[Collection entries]
== Segment start ==
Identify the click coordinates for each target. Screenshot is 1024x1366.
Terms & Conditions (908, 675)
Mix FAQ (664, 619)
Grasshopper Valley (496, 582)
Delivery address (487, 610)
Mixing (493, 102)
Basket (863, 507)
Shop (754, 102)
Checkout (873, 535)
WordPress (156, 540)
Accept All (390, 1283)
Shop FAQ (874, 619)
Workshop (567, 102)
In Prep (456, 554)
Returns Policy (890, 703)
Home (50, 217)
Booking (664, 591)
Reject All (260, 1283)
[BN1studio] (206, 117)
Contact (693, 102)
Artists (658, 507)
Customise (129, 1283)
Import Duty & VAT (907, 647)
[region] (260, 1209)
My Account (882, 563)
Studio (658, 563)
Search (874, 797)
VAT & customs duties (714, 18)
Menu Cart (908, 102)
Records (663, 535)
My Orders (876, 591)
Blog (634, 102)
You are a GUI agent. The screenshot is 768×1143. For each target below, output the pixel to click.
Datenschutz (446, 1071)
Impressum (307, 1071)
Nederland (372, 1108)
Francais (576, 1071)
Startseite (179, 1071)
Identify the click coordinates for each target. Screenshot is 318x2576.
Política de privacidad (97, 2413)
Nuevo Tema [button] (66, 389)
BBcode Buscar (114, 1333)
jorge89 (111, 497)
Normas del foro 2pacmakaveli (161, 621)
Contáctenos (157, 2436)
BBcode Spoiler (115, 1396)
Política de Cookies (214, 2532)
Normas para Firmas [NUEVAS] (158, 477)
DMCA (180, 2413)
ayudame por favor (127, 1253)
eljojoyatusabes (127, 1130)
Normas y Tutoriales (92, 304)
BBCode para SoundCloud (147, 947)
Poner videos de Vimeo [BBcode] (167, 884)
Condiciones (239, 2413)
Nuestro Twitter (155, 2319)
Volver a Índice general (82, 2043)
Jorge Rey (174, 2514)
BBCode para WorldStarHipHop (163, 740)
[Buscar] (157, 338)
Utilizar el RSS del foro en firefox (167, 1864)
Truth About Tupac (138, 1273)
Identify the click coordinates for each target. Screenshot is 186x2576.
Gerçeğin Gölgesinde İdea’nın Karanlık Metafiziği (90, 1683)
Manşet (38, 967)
== Segment end ==
Work request
Up to and including the line with "VAT & customs duties (714, 18)", transcribe the entries above exactly, starting from their first line.

Output
Identify the click coordinates for each target. Screenshot is 1024x1366.
Terms & Conditions (908, 675)
Mix FAQ (664, 619)
Grasshopper Valley (496, 582)
Delivery address (487, 610)
Mixing (493, 102)
Basket (863, 507)
Shop (754, 102)
Checkout (873, 535)
WordPress (156, 540)
Accept All (390, 1283)
Shop FAQ (874, 619)
Workshop (567, 102)
In Prep (456, 554)
Returns Policy (890, 703)
Home (50, 217)
Booking (664, 591)
Reject All (260, 1283)
[BN1studio] (206, 117)
Contact (693, 102)
Artists (658, 507)
Customise (129, 1283)
Import Duty & VAT (907, 647)
[region] (260, 1209)
My Account (882, 563)
Studio (658, 563)
Search (874, 797)
VAT & customs duties (714, 18)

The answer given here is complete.